■ About this task
Task for the records below: count the lines that contain the word "bottom" and give only that number.

====== Information given ======

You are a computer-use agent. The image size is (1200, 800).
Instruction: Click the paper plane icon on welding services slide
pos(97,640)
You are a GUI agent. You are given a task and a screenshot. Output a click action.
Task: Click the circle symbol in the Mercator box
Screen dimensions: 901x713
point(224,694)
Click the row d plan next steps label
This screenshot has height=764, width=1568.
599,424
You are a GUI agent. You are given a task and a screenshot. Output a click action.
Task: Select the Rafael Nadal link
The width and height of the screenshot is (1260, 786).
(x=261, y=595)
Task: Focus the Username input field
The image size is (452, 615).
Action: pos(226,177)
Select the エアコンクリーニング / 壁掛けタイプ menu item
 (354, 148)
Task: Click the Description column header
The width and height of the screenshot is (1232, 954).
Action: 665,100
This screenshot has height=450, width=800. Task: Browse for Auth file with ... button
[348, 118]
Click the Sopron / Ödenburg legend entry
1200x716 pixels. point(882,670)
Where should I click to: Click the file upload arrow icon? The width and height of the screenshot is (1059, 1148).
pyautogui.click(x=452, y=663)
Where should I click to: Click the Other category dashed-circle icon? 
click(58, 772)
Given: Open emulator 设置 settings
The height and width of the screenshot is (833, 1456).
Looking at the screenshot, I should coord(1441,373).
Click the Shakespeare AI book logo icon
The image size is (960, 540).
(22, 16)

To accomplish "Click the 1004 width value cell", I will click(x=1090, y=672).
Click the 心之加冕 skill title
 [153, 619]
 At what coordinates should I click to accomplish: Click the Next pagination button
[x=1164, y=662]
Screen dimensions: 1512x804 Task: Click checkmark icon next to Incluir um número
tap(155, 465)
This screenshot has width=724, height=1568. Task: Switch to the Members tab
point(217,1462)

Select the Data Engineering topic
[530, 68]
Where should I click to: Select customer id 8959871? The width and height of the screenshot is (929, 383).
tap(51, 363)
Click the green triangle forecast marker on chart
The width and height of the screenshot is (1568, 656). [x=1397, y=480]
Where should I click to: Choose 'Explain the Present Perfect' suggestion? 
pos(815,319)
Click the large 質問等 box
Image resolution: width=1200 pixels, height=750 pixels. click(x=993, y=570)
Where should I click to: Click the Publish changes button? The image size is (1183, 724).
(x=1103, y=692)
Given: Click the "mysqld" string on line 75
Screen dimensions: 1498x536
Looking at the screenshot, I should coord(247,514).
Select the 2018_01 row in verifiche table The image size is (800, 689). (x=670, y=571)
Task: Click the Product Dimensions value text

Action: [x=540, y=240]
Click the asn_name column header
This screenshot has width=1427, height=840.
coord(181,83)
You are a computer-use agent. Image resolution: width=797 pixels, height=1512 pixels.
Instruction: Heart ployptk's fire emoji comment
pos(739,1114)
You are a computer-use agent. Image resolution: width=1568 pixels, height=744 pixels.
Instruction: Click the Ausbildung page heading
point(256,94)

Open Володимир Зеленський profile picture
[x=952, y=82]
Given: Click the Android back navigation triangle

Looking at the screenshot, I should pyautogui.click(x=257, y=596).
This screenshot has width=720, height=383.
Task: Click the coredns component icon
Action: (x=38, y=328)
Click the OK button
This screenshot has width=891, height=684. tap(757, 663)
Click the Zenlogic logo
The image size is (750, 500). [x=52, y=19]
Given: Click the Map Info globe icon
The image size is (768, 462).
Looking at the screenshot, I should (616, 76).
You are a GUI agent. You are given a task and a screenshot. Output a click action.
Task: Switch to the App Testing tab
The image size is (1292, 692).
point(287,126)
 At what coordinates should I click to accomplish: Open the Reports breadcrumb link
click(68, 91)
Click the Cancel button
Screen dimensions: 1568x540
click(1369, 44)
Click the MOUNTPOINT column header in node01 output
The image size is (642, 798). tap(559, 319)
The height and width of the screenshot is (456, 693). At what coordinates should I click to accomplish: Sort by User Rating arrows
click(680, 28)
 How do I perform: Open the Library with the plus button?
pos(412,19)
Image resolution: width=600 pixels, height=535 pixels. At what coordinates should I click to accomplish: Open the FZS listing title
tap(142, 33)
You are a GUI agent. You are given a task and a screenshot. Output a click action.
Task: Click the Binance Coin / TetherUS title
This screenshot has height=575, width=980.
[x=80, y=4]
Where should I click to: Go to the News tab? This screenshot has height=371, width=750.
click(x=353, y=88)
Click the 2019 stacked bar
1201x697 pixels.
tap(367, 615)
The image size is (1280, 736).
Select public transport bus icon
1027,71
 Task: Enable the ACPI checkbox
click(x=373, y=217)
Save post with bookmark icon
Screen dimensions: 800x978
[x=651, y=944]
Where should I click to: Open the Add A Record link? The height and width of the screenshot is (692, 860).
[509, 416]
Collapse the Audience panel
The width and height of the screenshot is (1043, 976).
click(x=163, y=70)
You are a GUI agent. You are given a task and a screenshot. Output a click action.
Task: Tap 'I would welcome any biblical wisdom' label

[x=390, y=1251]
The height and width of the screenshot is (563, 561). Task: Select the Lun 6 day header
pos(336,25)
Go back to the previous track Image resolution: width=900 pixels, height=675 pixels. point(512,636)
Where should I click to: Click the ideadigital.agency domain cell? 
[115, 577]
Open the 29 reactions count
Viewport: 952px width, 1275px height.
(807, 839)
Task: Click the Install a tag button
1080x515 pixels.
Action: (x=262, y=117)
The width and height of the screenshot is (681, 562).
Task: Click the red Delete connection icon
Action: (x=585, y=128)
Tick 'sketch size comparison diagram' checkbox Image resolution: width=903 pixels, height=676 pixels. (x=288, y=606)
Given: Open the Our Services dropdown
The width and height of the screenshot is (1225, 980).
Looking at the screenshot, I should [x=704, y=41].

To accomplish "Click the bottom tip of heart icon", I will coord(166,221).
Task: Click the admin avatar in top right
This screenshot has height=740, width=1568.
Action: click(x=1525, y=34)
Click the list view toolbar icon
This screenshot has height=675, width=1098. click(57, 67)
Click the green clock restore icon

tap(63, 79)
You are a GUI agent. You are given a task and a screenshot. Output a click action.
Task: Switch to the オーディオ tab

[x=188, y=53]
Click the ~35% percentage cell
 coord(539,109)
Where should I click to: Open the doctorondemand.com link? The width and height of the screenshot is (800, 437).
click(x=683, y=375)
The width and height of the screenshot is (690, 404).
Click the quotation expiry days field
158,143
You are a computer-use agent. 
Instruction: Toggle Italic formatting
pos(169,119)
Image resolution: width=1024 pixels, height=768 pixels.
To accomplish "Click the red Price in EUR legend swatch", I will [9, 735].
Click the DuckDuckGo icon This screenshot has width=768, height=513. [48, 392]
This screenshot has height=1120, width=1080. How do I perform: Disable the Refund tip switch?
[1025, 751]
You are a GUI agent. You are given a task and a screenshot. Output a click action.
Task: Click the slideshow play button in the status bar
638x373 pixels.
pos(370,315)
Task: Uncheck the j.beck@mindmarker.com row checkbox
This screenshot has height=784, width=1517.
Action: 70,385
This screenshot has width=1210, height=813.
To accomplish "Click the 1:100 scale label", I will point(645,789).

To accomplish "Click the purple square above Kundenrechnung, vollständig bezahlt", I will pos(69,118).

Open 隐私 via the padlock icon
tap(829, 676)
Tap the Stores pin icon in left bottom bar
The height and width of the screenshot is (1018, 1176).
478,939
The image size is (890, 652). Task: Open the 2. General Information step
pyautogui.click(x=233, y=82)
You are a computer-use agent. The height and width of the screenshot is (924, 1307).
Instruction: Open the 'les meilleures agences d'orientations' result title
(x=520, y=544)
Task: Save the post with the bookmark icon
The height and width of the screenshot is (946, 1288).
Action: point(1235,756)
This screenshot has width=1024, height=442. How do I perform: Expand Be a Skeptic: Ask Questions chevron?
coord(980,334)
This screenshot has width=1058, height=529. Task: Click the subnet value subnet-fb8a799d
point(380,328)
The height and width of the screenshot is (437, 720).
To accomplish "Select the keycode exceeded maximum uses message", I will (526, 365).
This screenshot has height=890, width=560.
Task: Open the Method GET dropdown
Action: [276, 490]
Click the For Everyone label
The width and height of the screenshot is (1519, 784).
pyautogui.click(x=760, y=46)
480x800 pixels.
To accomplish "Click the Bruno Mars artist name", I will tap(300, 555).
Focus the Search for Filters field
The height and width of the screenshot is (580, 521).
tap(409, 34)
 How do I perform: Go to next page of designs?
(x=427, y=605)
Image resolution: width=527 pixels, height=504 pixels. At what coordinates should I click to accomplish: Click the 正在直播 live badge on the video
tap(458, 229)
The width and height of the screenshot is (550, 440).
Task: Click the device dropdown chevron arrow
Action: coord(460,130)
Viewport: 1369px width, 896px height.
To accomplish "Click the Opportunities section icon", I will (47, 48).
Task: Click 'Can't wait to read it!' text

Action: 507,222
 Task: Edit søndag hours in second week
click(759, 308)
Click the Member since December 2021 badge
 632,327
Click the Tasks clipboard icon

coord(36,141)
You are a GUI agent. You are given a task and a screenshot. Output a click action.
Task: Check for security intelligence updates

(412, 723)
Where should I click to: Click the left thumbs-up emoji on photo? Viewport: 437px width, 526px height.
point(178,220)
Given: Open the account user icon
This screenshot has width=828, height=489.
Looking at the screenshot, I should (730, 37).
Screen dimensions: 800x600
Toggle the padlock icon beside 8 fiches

======

■ Task answer
2